▸ Exercise text:
_ _ _ _ _

Zamora finished his career with 64 passing touchdowns, which at the time ranked fourth in ONEFA history behind Carlos Altamirano (84), Enrique Villanueva (83), and Horacio Juárez (73). (Note: The 64-touchdown mark was reported before Zamora's touchdown pass in UANL's semi-final win over the Borregos Salvajes CEM. It is unclear whether it includes playoff touchdown passes from previous seasons. If so, Zamora's total would be 65 touchdowns.)

===National team career===
Shortly after the 2001 college season, Zamora was chosen to represent Mexico in the 2002 Tazón de la Amistad (Friendship Bowl) against Japan, a rematch of the 1999 IFAF World Championship final. He threw a touchdown pass to Rodrigo Guzmán in a 27–24 loss.

Zamora was called up to the Mexico national team again ahead of the 2003 IFAF World Championship, held in Germany. As the second-string quarterback to Carlos Altamirano, he threw for 123 yards and two touchdowns in Mexico's 21–17 win over the host team, Germany in the semi-finals. Zamora was made the starter for the final two days later, throwing for 115 yards and one touchdown with two interceptions in a 34–14 loss to Japan.

Following his final collegiate season in 2005, Zamora was one of 65 players selected to represent the Mexican All-Stars in the 35th Aztec Bowl against a team of NCAA Division III All-Stars. He threw an interception in a 53–15 loss at the Estadio Universitario Alberto "Chivo" Córdoba.

_ _ _ _ _

▸ Source material:
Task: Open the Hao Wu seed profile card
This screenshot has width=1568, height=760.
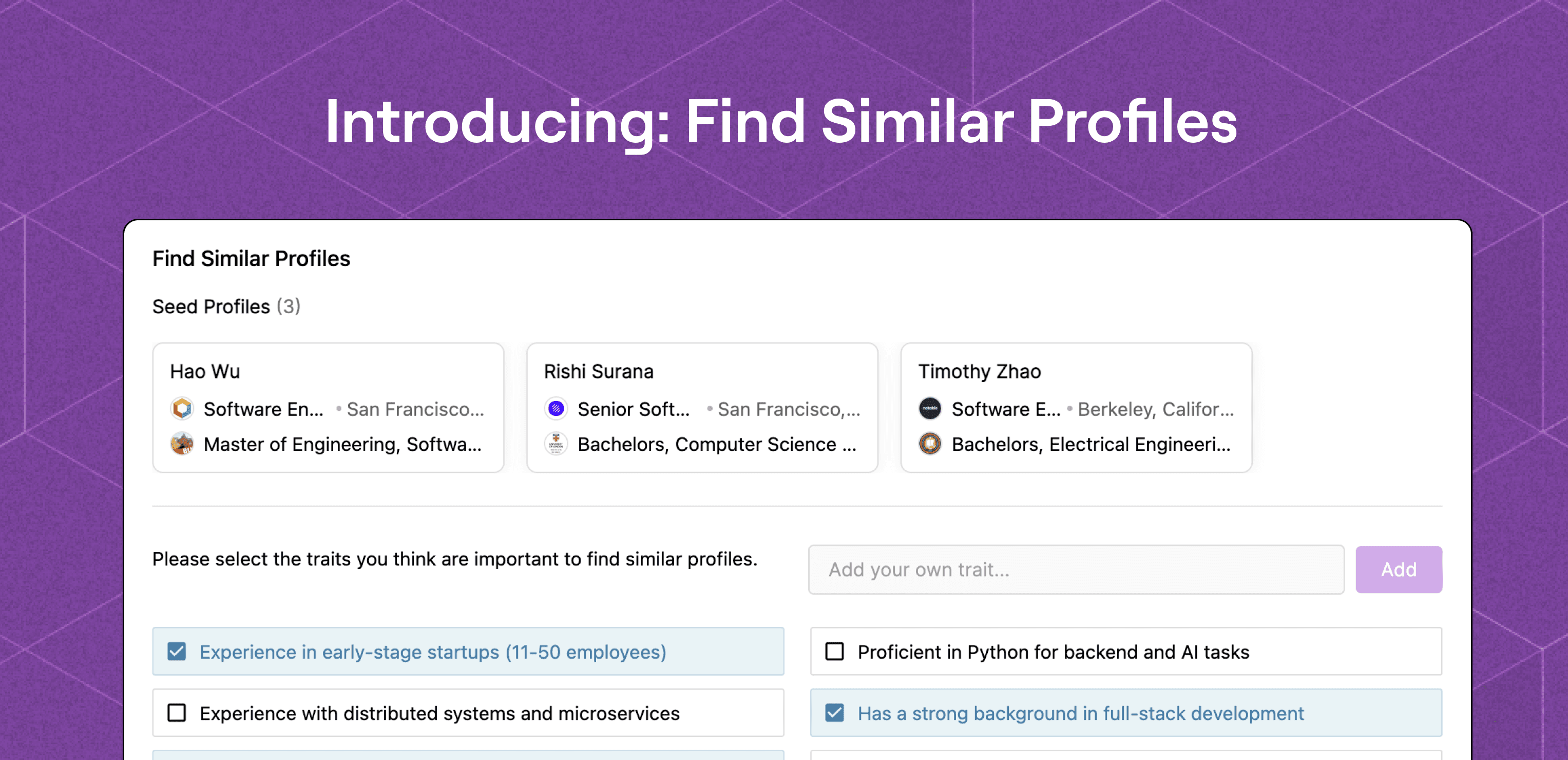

_ _ _ _ _

▸ Tasks and exercises:
- a) Answer the following from the text on Zamora's football career:
(i) How many passing touchdowns did Zamora finish his career with?
(ii) To whom did Zamora throw a touchdown pass in the 2002 Tazón de la Amistad?
(iii) At which stadium was the 35th Aztec Bowl played?
- b) Go on with the text on Zamora's football career from the point where it stops.
The lines above come from a source separate from the text on Zamora's football career.

▸ Answers to the exercise:
- a)
(i) 64
(ii) Rodrigo Guzmán
(iii) Estadio Universitario Alberto "Chivo" Córdoba

- b)
==Coaching career==
===Early roles===
Zamora began his coaching career while his playing career was still ongoing, serving as an assistant at his boyhood club, the Vikingos, and at his former high school, Preparatoria No. 2. He later joined the coaching staff of the Osos de FIME, the intra-university team representing the UANL Faculty of Mechanical and Electrical Engineering (FIME).

In February 2006, a 23-year old Zamora was named the successor to legendary head coach Mike Cervantes as head coach of the Osos de FIME. He had previously played under Cervantes during his own time as a player on the team. In his first game at the helm, Zamora led the FIME to a 27–7 win over the Faculty of Architecture. That season, he led the team to a semifinal appearance. In 2007, Zamora won his first title as a coach after leading FIME to a 28–0 win over Architecture in the intra-university league final. His younger brother, César, threw all four touchdown passes. In 2008, Zamora led FIME to a perfect season and another title, beating Civil Engineering, 41–21, in the final. He remained as head coach of the team until 2015.

In 2008, Zamora took on the additional role of head coach of the Tigres UANL intermedia (20 and under) team. In his first game as head coach, he guided the team to a 40–20 win over the Borregos CEM. The Tigres reached the final that season, but then missed the playoffs in 2009. Zamora guided the Tigres back to the final in 2010, where they lost to the Pumas UNAM. In 2011, he led the team to a perfect season and its second-ever national championship title, beating the Pumas UNAM 28–26 in the final. The Tigres reached the final in 2012 as well, but lost to the Pumas UNAM. Zamora led the team to another perfect season in 2013, capped off by a 27–24 win over the Linces UVM in the final. The teams faced off again in the 2014 final; the Tigres won the rematch, 41–22. Zamora led the Tigres to its third national title in a row in 2015. They faced the Linces UVM in the final, also for the third year in a row, and secured the 28–21 victory.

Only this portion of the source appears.